A former Canadian diplomat has been detained in China, two sources said on Tuesday, just hours before a top executive at Chinese telecoms giant Huawei Technologies is set to return to a Vancouver courtroom for a bail hearing.
The bail hearing has angered Beijing and the detention of the Canadian was believed to be part of China’s desire to deal squarely with the scenario.
It was not immediately clear if the cases were related, but Canadian analysts had already predicted China would retaliate after the arrest of Huawei CFO, Meng Wanzhou, at the request of U.S. authorities.
The former diplomat is Michael Kovrig, who is based in China and works for the International Crisis Group, which said it was seeking his prompt and safe release.
Canadian foreign ministry officials said they were not immediately able to confirm that Mr Kovrig was in detention.
China has threatened severe consequences unless Canada releases Ms Wanzhou immediately.
Canadian Prime Minister, Justin Trudeau, says the matter is one for the courts to decide.
Tuesday will be the third day of bail hearings in a British Columbia court, where a judge will weigh final issues in determining whether Ms Wanzhou should be freed on bail while awaiting extradition proceedings.
Ms Wanzhou, 46, faces U.S. accusations that she misled multinational banks about Huawei’s control of a company operating in Iran.
Her actions reportedly put the banks at risk of violating U.S. sanctions, incurring severe penalties, court documents said.
The judge on Monday rolled the proceedings over to Tuesday because he wanted to hear more from both sides about the issue of surety – who will take responsibility for Ms Wanzhou’s actions if she were released.
Ms Wanzhou’s lawyer, David Martin, had offered her husband as surety.
But the judge and the public prosecutor questioned whether Liu Xiaozong, Ms Wanzhou’s husband, could perform this duty as he is not a resident of British Columbia and would not suffer if she were to breach her bail conditions.
Intent on getting Ms Wanzhou out of detention and into one of her two luxury homes in the city, defence lawyer, Martin, is offering up high-tech surveillance devices and a 24-hour security detail to ensure his client does not flee.
He has also proposed a C$15 million ($11.3 million) bail guarantee and pledged Ms Wanzhou would hand over all her passports and travel documents to Canadian police, the court heard.

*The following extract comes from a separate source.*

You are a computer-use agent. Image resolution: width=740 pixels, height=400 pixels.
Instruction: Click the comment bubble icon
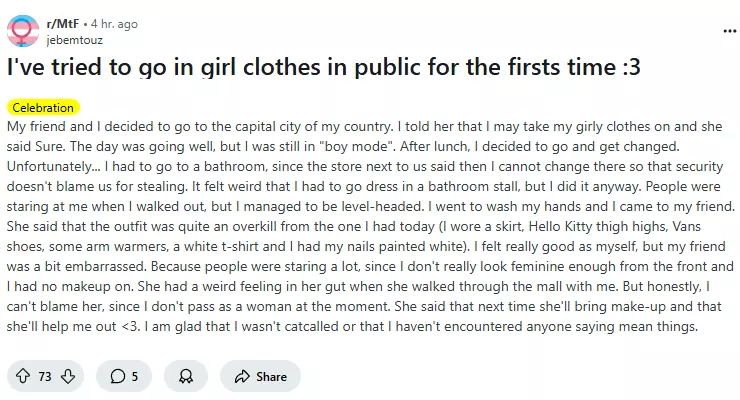[x=117, y=376]
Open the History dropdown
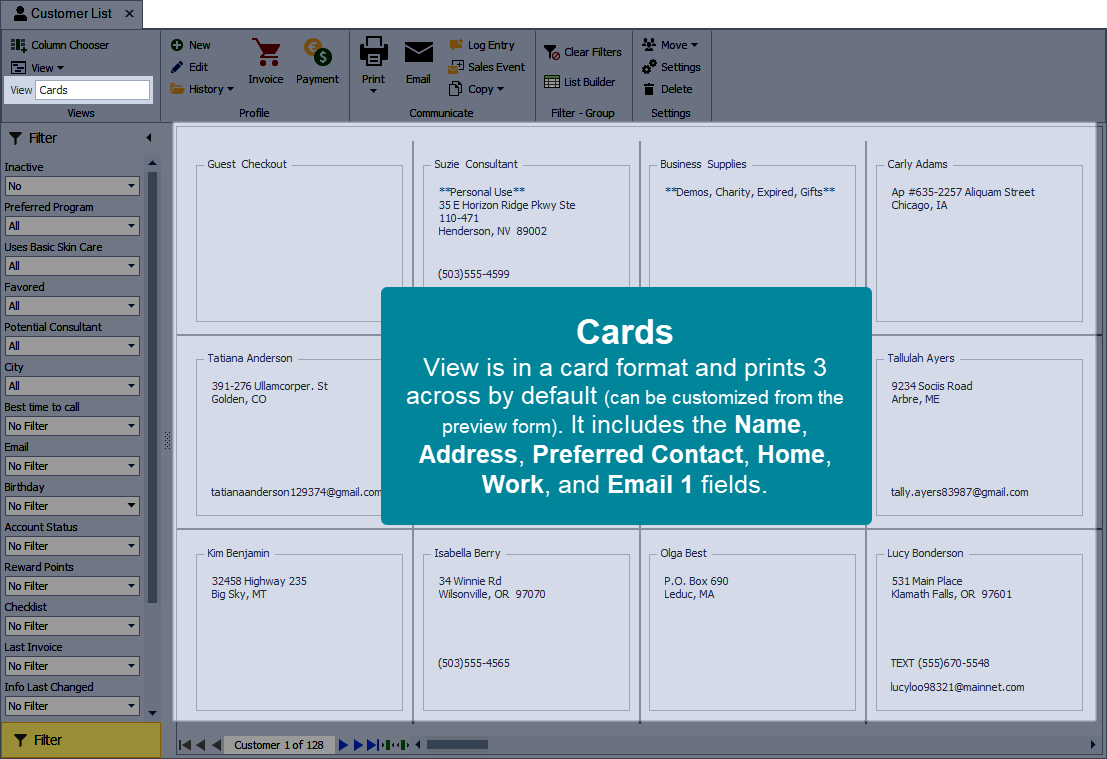 click(x=202, y=89)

The arrest has affected markets over fears it will exacerbate tensions between the U.S. and China in trade negotiations that both sides have agreed must be concluded by March 1.
Speaking at a forum in Beijing on Tuesday, the Chinese government’s top diplomat, state councillor Wang Yi, said the government kept constant watch on the safety of Chinese citizens abroad, though did not directly mention Wanzhou’s case.
“For any bullying that wantonly violates the legitimate rights and interests of Chinese citizens, China will never sit idly by,” state television quoted him as saying.
Huawei is the world’s largest supplier of telecommunications network equipment and second-biggest maker of smartphones, with revenue of about $92 billion last year.
Unlike other big Chinese technology firms, it does much of its business overseas.
U.S. officials allege the telecom giant was trying to use multinational banks to move money out of Iran.
Companies are barred from using the U.S. financial system to funnel goods and services to sanctioned entities.
Huawei and its lawyers have said the company operates in strict compliance with applicable laws.